Burn injuries and scars are treated in plastic surgery clinics. Burn impairs both appearance and function of organs. For instance, in hand burn injuries, besides appearance, the abilities of hand to open, close and grasp may also be impaired, or a burn scar on gill or neck may pull submaxilla downwards, thereby preventing the patient to close his mouth. Thus, burn injury treatment has both reconstructive (repair) and aesthetic purposes in plastic surgery. Treatments at early stage and late stage are different:
At early stage:
Refers to the first aid intervention performed immediately upon burning, and subsequent dressings. It is intended to cure the burn injury with the least possible skin loss, and wound should be dressed appropriately by a doctor, and wound should be kept clean and hygienic. In the case of burning, the first things to do are washing the burned zone by cold water, and keeping it cold, and stripping the patient named, and examining the burned zones, and cleaning the burned tissues. Then, appropriate dressings are applied. Wound should not be allowed to go into sepsis. Dressing is very important at this stage as well. There are many different pomades and drugs used for burn dressing. If appropriate pomade is not used in dressing, the patient loses time, and his burn injury may worsen, rather than healing. There are many pomades such as Madecasol, Silverdin, Kenakort and Furacin, but each is indicated in a different area.
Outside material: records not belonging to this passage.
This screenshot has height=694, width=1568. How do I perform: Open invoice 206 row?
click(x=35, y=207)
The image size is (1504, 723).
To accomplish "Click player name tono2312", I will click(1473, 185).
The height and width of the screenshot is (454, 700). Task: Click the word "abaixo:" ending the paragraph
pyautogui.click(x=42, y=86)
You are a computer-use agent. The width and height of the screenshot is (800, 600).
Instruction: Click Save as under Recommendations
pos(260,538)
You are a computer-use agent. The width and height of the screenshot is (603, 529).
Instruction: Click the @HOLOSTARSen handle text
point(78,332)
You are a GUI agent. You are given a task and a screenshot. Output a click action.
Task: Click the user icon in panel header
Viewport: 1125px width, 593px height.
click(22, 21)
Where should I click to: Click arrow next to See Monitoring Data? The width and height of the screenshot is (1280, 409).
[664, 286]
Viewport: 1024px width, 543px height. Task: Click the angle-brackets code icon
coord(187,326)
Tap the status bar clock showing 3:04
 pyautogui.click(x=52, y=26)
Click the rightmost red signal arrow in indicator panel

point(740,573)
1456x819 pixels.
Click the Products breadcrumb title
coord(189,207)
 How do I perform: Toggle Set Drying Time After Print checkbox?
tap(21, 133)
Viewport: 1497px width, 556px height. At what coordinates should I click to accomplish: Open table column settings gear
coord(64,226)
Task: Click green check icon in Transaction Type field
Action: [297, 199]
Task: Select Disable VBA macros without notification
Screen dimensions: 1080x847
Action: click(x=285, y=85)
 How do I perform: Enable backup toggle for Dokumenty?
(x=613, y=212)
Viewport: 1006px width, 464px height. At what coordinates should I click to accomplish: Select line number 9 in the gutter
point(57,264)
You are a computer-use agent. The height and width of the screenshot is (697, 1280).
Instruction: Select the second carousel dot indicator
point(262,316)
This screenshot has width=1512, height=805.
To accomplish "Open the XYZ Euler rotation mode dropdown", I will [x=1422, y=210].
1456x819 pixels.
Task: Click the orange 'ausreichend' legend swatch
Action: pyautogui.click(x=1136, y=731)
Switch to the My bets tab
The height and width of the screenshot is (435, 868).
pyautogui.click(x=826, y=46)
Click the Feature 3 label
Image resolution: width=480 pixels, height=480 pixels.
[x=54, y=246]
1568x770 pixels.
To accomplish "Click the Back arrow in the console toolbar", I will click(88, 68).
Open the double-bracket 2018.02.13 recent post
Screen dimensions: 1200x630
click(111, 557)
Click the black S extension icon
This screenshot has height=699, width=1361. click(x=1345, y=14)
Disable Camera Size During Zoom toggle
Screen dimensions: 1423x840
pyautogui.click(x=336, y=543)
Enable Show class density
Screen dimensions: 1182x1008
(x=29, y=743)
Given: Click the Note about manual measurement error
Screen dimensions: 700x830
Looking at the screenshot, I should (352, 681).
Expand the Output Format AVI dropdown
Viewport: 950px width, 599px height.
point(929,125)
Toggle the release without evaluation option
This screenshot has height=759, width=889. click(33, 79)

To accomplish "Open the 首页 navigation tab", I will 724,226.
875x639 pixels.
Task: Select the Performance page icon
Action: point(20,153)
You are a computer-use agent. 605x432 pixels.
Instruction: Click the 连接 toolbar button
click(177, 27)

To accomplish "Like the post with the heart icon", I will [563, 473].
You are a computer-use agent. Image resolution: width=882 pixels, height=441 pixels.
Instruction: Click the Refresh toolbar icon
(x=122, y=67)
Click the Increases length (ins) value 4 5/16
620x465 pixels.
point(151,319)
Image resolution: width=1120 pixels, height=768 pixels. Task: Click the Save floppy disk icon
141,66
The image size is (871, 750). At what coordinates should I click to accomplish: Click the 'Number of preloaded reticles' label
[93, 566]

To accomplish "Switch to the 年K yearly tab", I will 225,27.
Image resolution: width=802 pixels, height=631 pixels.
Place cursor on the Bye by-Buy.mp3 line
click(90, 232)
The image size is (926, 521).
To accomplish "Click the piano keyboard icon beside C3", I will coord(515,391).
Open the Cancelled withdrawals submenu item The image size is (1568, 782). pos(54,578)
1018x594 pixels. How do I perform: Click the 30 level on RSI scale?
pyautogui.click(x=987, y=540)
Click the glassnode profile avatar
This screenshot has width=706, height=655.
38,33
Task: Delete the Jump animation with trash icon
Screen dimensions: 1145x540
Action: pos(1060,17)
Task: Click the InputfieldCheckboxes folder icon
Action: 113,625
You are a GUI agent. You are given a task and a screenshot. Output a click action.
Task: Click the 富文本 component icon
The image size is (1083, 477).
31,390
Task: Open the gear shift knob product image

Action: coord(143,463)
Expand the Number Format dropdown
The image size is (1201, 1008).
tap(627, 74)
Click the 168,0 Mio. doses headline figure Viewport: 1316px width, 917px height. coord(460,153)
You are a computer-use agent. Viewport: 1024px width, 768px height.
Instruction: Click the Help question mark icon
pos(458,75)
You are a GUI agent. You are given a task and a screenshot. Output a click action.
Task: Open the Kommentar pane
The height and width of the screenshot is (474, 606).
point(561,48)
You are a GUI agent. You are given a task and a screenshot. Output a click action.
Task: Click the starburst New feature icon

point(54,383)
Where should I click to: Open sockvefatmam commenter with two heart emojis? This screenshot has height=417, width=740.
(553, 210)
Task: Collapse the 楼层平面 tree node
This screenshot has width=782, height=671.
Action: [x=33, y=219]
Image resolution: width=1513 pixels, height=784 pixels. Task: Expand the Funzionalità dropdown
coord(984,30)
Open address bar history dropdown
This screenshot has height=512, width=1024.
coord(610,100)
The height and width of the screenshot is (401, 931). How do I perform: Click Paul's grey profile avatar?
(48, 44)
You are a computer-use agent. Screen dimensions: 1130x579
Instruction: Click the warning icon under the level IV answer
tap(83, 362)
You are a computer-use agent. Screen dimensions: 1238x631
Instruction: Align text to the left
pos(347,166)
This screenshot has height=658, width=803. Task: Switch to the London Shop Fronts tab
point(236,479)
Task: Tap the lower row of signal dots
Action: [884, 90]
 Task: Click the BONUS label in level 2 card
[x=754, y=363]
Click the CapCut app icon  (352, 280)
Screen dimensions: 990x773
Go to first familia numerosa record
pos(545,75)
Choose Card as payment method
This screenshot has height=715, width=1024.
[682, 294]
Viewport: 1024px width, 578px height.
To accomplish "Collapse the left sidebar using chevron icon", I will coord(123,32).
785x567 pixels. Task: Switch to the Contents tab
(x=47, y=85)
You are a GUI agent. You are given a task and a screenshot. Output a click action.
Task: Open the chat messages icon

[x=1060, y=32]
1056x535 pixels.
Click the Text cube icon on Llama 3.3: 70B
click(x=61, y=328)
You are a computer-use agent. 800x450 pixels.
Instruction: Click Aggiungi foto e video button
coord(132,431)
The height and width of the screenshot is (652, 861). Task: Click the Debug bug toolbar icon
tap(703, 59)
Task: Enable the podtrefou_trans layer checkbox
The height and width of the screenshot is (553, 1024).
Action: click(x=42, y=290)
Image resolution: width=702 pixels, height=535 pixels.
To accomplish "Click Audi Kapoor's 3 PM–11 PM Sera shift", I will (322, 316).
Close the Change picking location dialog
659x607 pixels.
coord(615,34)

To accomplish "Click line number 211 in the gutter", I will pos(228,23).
In general, we start dressing with one of them, and continue with another one sometime after. Therefore, in case of a burn injury, patient must absolutely go to a specialized doctor and must not try dress the wound himself.
At late stage:
In the case of skin loss due to burn (third degree burns), the area should be repaired in accordance with plastic surgery principles. Skin defects are repaired either by using skin in areas neighboring the wound or by using skin patches taken from leg, buttocks or inguen, and they are termed as “graft” in medicine.